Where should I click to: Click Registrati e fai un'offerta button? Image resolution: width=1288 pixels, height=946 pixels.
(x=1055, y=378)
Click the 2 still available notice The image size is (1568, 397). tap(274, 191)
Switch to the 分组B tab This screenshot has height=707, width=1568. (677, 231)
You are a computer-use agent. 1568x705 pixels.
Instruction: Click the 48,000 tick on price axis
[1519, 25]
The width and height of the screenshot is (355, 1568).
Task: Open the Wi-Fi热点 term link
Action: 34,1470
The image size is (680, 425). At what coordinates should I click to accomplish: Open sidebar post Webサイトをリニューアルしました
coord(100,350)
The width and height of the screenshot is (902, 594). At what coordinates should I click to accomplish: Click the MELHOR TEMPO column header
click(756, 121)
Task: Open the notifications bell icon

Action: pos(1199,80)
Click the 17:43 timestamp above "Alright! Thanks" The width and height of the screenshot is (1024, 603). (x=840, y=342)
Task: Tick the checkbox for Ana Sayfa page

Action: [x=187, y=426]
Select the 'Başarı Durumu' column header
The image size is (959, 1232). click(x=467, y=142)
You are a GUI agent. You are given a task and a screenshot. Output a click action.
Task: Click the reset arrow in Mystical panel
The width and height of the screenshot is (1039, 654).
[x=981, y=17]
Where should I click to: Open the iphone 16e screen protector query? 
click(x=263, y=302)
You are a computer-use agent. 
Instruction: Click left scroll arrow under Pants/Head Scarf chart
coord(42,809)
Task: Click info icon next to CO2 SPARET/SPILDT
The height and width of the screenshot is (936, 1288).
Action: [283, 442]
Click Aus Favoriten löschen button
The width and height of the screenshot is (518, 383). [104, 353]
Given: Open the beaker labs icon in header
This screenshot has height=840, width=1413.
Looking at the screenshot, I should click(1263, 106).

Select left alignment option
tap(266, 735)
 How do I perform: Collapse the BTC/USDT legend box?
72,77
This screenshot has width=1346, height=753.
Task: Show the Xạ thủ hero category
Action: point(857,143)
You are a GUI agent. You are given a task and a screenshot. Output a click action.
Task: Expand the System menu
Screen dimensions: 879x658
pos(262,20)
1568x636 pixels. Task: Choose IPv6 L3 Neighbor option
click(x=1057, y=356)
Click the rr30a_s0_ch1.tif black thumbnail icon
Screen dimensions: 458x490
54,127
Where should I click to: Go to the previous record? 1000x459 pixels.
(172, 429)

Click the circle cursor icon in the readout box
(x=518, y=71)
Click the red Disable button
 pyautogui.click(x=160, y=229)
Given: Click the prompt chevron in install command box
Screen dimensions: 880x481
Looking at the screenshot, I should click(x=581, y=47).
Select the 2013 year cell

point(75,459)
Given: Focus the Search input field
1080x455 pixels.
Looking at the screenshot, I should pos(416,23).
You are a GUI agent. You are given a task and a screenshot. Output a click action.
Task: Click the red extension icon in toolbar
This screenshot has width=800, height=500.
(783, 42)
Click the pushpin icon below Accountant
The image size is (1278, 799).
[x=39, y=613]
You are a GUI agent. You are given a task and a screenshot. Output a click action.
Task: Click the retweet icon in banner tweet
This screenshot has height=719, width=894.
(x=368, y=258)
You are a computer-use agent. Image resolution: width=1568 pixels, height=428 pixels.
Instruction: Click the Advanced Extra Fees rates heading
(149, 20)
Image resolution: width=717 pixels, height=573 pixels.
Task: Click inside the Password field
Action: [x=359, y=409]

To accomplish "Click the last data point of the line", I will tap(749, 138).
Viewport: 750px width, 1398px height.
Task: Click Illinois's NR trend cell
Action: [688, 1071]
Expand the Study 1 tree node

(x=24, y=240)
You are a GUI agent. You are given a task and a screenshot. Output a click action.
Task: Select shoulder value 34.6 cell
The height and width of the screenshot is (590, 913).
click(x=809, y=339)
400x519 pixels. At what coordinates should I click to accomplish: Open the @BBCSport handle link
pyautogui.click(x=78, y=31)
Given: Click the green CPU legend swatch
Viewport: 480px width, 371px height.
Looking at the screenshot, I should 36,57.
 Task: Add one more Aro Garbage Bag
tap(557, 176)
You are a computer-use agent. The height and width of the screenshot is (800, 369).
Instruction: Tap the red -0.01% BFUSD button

◇ ◇ ◇ ◇ ◇ ◇ ◇

EXERCISE AIM: Please give the listing above as a Markdown table, with blank lines left out and columns titled Row and Line, where Row numbers each kept line in order and Line holds its text.

WRITTEN ANSWER:
| Row | Line |
|---|---|
| 1 | Where should I click to: Click Registrati e fai un'offerta button? Image resolution: width=1288 pixels, height=946 pixels. |
| 2 | (x=1055, y=378) |
| 3 | Click the 2 still available notice The image size is (1568, 397). tap(274, 191) |
| 4 | Switch to the 分组B tab This screenshot has height=707, width=1568. (677, 231) |
| 5 | You are a computer-use agent. 1568x705 pixels. |
| 6 | Instruction: Click the 48,000 tick on price axis |
| 7 | [1519, 25] |
| 8 | The width and height of the screenshot is (355, 1568). |
| 9 | Task: Open the Wi-Fi热点 term link |
| 10 | Action: 34,1470 |
| 11 | The image size is (680, 425). At what coordinates should I click to accomplish: Open sidebar post Webサイトをリニューアルしました |
| 12 | coord(100,350) |
| 13 | The width and height of the screenshot is (902, 594). At what coordinates should I click to accomplish: Click the MELHOR TEMPO column header |
| 14 | click(756, 121) |
| 15 | Task: Open the notifications bell icon |
| 16 | Action: pos(1199,80) |
| 17 | Click the 17:43 timestamp above "Alright! Thanks" The width and height of the screenshot is (1024, 603). (x=840, y=342) |
| 18 | Task: Tick the checkbox for Ana Sayfa page |
| 19 | Action: [x=187, y=426] |
| 20 | Select the 'Başarı Durumu' column header |
| 21 | The image size is (959, 1232). click(x=467, y=142) |
| 22 | You are a GUI agent. You are given a task and a screenshot. Output a click action. |
| 23 | Task: Click the reset arrow in Mystical panel |
| 24 | The width and height of the screenshot is (1039, 654). |
| 25 | [x=981, y=17] |
| 26 | Where should I click to: Open the iphone 16e screen protector query?  |
| 27 | click(x=263, y=302) |
| 28 | You are a computer-use agent.  |
| 29 | Instruction: Click left scroll arrow under Pants/Head Scarf chart |
| 30 | coord(42,809) |
| 31 | Task: Click info icon next to CO2 SPARET/SPILDT |
| 32 | The height and width of the screenshot is (936, 1288). |
| 33 | Action: [283, 442] |
| 34 | Click Aus Favoriten löschen button |
| 35 | The width and height of the screenshot is (518, 383). [104, 353] |
| 36 | Given: Open the beaker labs icon in header |
| 37 | This screenshot has height=840, width=1413. |
| 38 | Looking at the screenshot, I should click(1263, 106). |
| 39 | Select left alignment option |
| 40 | tap(266, 735) |
| 41 |  How do I perform: Collapse the BTC/USDT legend box? |
| 42 | 72,77 |
| 43 | This screenshot has width=1346, height=753. |
| 44 | Task: Show the Xạ thủ hero category |
| 45 | Action: point(857,143) |
| 46 | You are a GUI agent. You are given a task and a screenshot. Output a click action. |
| 47 | Task: Expand the System menu |
| 48 | Screen dimensions: 879x658 |
| 49 | pos(262,20) |
| 50 | 1568x636 pixels. Task: Choose IPv6 L3 Neighbor option |
| 51 | click(x=1057, y=356) |
| 52 | Click the rr30a_s0_ch1.tif black thumbnail icon |
| 53 | Screen dimensions: 458x490 |
| 54 | 54,127 |
| 55 | Where should I click to: Go to the previous record? 1000x459 pixels. |
| 56 | (172, 429) |
| 57 | Click the circle cursor icon in the readout box |
| 58 | (x=518, y=71) |
| 59 | Click the red Disable button |
| 60 |  pyautogui.click(x=160, y=229) |
| 61 | Given: Click the prompt chevron in install command box |
| 62 | Screen dimensions: 880x481 |
| 63 | Looking at the screenshot, I should click(x=581, y=47). |
| 64 | Select the 2013 year cell |
| 65 | point(75,459) |
| 66 | Given: Focus the Search input field |
| 67 | 1080x455 pixels. |
| 68 | Looking at the screenshot, I should pos(416,23). |
| 69 | You are a GUI agent. You are given a task and a screenshot. Output a click action. |
| 70 | Task: Click the red extension icon in toolbar |
| 71 | This screenshot has width=800, height=500. |
| 72 | (783, 42) |
| 73 | Click the pushpin icon below Accountant |
| 74 | The image size is (1278, 799). |
| 75 | [x=39, y=613] |
| 76 | You are a GUI agent. You are given a task and a screenshot. Output a click action. |
| 77 | Task: Click the retweet icon in banner tweet |
| 78 | This screenshot has height=719, width=894. |
| 79 | (x=368, y=258) |
| 80 | You are a computer-use agent. Image resolution: width=1568 pixels, height=428 pixels. |
| 81 | Instruction: Click the Advanced Extra Fees rates heading |
| 82 | (149, 20) |
| 83 | Image resolution: width=717 pixels, height=573 pixels. |
| 84 | Task: Click inside the Password field |
| 85 | Action: [x=359, y=409] |
| 86 | To accomplish "Click the last data point of the line", I will tap(749, 138). |
| 87 | Viewport: 750px width, 1398px height. |
| 88 | Task: Click Illinois's NR trend cell |
| 89 | Action: [688, 1071] |
| 90 | Expand the Study 1 tree node |
| 91 | (x=24, y=240) |
| 92 | You are a GUI agent. You are given a task and a screenshot. Output a click action. |
| 93 | Task: Select shoulder value 34.6 cell |
| 94 | The height and width of the screenshot is (590, 913). |
| 95 | click(x=809, y=339) |
| 96 | 400x519 pixels. At what coordinates should I click to accomplish: Open the @BBCSport handle link |
| 97 | pyautogui.click(x=78, y=31) |
| 98 | Given: Click the green CPU legend swatch |
| 99 | Viewport: 480px width, 371px height. |
| 100 | Looking at the screenshot, I should 36,57. |
| 101 |  Task: Add one more Aro Garbage Bag |
| 102 | tap(557, 176) |
| 103 | You are a computer-use agent. The height and width of the screenshot is (800, 369). |
| 104 | Instruction: Tap the red -0.01% BFUSD button |